■ **Written request**:
Convert every line of the entries below into a Markdown table with the columns Number and Line. Skip blank lines.

■ **Stored data**:
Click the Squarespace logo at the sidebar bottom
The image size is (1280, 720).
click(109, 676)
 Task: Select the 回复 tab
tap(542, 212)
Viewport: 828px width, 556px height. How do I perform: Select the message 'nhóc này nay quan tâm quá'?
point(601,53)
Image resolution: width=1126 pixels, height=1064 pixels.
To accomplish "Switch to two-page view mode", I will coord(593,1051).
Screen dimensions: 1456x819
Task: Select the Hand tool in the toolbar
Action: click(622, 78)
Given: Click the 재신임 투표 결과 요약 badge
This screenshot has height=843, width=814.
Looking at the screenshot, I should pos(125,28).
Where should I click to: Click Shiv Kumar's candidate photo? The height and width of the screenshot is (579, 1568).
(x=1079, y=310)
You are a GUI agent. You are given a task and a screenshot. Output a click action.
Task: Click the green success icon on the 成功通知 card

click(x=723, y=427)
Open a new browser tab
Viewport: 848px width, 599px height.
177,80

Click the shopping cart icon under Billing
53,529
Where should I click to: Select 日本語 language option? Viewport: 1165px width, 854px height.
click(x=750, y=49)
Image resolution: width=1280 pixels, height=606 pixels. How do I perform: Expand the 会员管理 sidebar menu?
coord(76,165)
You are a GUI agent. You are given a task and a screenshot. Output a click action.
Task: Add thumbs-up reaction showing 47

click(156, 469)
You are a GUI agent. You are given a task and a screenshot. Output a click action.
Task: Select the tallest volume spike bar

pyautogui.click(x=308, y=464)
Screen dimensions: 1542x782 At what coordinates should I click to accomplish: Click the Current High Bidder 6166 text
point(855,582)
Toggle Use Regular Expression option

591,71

■ **Result of the task**:
| Number | Line |
|---|---|
| 1 | Click the Squarespace logo at the sidebar bottom |
| 2 | The image size is (1280, 720). |
| 3 | click(109, 676) |
| 4 |  Task: Select the 回复 tab |
| 5 | tap(542, 212) |
| 6 | Viewport: 828px width, 556px height. How do I perform: Select the message 'nhóc này nay quan tâm quá'? |
| 7 | point(601,53) |
| 8 | Image resolution: width=1126 pixels, height=1064 pixels. |
| 9 | To accomplish "Switch to two-page view mode", I will coord(593,1051). |
| 10 | Screen dimensions: 1456x819 |
| 11 | Task: Select the Hand tool in the toolbar |
| 12 | Action: click(622, 78) |
| 13 | Given: Click the 재신임 투표 결과 요약 badge |
| 14 | This screenshot has height=843, width=814. |
| 15 | Looking at the screenshot, I should pos(125,28). |
| 16 | Where should I click to: Click Shiv Kumar's candidate photo? The height and width of the screenshot is (579, 1568). |
| 17 | (x=1079, y=310) |
| 18 | You are a GUI agent. You are given a task and a screenshot. Output a click action. |
| 19 | Task: Click the green success icon on the 成功通知 card |
| 20 | click(x=723, y=427) |
| 21 | Open a new browser tab |
| 22 | Viewport: 848px width, 599px height. |
| 23 | 177,80 |
| 24 | Click the shopping cart icon under Billing |
| 25 | 53,529 |
| 26 | Where should I click to: Select 日本語 language option? Viewport: 1165px width, 854px height. |
| 27 | click(x=750, y=49) |
| 28 | Image resolution: width=1280 pixels, height=606 pixels. How do I perform: Expand the 会员管理 sidebar menu? |
| 29 | coord(76,165) |
| 30 | You are a GUI agent. You are given a task and a screenshot. Output a click action. |
| 31 | Task: Add thumbs-up reaction showing 47 |
| 32 | click(156, 469) |
| 33 | You are a GUI agent. You are given a task and a screenshot. Output a click action. |
| 34 | Task: Select the tallest volume spike bar |
| 35 | pyautogui.click(x=308, y=464) |
| 36 | Screen dimensions: 1542x782 At what coordinates should I click to accomplish: Click the Current High Bidder 6166 text |
| 37 | point(855,582) |
| 38 | Toggle Use Regular Expression option |
| 39 | 591,71 |